Well, the final issue of the DEATH OF THE FAMILY story arc with the release of BATMAN #17 this week so….

IF YOU HAVE NOT GOTTEN YOUR COPY…WHAT ARE YOU WAITING FOR…GO!

And this is the final showdow.  Played in part like a love story between Joker and Batman, where the clown tries to show that no matter with how many more allies Batman surrounds him, they are nothing compared with him with, they are unimportant when compared to him.  Joker tries to emerge as the only real interest in Batman’s life, and the only one that could complete him, making the Knight, an ideal parter for the Clown Prince of Crime.

My greatest bit of gratitude goes to the team of  Scott Snyder, Greg Capullo and the army of artists and writers that have been involved in this project, giving the Joker x Batman chemistry a new and invigorating new twist.  With a very small exception  (Yes, I’m still trying to figure that Catwoman story line) they all served their purpose of adding their own two cents to the development of the story.
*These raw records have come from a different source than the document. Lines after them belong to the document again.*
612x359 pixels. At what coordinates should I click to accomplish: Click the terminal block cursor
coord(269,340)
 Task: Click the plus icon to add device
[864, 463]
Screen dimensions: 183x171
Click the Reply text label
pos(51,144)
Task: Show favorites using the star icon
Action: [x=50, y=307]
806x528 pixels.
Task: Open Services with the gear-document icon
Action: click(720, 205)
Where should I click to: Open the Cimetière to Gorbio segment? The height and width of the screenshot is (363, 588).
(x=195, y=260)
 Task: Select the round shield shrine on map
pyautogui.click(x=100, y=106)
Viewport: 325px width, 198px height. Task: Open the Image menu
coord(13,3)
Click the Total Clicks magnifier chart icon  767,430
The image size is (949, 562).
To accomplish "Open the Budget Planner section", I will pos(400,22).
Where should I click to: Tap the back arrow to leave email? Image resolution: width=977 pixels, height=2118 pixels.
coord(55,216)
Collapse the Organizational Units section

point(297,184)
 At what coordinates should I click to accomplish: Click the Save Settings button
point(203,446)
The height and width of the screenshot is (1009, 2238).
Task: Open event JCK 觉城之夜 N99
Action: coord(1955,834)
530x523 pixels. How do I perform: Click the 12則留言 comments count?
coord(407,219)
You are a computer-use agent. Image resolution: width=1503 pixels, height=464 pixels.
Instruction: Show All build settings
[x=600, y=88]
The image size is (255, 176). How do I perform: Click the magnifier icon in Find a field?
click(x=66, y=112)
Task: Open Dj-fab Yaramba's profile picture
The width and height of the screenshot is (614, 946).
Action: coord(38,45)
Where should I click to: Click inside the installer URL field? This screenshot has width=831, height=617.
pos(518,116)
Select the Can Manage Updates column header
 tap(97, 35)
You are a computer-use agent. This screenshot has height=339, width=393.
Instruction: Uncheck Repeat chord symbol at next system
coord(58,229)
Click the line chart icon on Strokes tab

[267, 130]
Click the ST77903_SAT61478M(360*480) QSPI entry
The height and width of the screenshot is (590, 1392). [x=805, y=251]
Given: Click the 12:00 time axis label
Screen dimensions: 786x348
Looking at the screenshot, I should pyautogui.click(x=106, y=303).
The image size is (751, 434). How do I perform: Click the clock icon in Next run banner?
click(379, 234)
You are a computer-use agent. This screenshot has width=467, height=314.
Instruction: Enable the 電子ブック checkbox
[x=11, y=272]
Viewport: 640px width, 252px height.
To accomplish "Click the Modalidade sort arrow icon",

And the intricate web of lies, horrors, blood that the Clown has created finally leads to a great finale that indeed reads more like fencing match  and a ballet. Yes, you heard me right.  Joker has the winning hand, but does he have the courage to play it to his full extent?  He is the Joker after all, so why not?  But there is more to this story than meets the eye,  Batman turns the commedian into the butt of the joke in an end  beautifully played by Snyder and Capullo. I found it a very refreshing story.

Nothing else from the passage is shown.